## TO-DO LIST
1. Name each banned substance that the passage about the Bosch interview says was delivered to Alex Rodriguez.
2. Extend the news passage about Bosch's CBS interview by a few sentences, picking up right after its final line.

## SOURCE PASSAGE
┌──
Bosch told CBS anchor Scott Pelley that he personally delivered banned substances including testosterone, insulin-like growth factor 1, and human growth hormone to Alex Rodriguez at least a dozen times and the baseball star paid him $12,000 a month in cash. Bosch added that A-Rod asked him for what he gave MLB superstar Manny Ramirez, a former Bosch client. Bosch also claimed that the associates of Alex Rodriguez tried to intimidate him for preventing him from helping with the MLB investigation into the player. Manfred told Pelley during the interview that he believes the threats Bosch said he received could be legitimate. He added the concerns seemed credible, particularly given that he identified individuals that we had our own concerns about, said Manfred.  Bosch also showed text messages between A-Rod and himself that demonstrated that the two at times were in contact daily.
└──
## STORED RECORDS
┌──
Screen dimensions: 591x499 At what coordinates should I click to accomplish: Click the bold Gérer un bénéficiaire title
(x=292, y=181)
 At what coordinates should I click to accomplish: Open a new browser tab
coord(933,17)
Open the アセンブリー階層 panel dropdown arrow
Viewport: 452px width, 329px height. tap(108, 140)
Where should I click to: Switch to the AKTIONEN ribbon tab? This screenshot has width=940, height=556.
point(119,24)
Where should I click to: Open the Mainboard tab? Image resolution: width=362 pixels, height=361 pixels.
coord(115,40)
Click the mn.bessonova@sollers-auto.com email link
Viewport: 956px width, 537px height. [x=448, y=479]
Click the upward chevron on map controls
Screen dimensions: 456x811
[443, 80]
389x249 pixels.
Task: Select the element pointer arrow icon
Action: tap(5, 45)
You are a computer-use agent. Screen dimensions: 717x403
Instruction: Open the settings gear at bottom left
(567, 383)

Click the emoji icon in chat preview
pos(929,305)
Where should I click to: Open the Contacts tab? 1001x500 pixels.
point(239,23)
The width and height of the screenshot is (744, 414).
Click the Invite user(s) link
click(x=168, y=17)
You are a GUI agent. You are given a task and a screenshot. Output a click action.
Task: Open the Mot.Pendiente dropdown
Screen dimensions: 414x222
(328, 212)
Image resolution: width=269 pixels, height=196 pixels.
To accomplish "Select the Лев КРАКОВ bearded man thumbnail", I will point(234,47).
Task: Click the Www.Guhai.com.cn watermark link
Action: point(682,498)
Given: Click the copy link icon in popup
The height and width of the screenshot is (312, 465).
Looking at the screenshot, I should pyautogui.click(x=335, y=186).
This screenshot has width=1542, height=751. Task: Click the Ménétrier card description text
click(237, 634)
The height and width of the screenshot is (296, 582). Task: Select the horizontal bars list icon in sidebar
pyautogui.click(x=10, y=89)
└──
## WRITTEN RESPONSES
1. testosterone, insulin-like growth factor 1, human growth hormone

2.
MLB’s COO Rob Manfred and MLB dropped a lawsuit against Bosch and they are now paying for security guards for Bosch. They have agreed to cover his legal fees in return for his cooperation.

The 38-year-old Rodriguez issued a statement that said he had been clear that he did not use performance enhancing substances as alleged in the notice of discipline, or violate the Basic Agreement or the Joint Drug Agreement in any manner, and in order to prove it he will take this fight to federal court.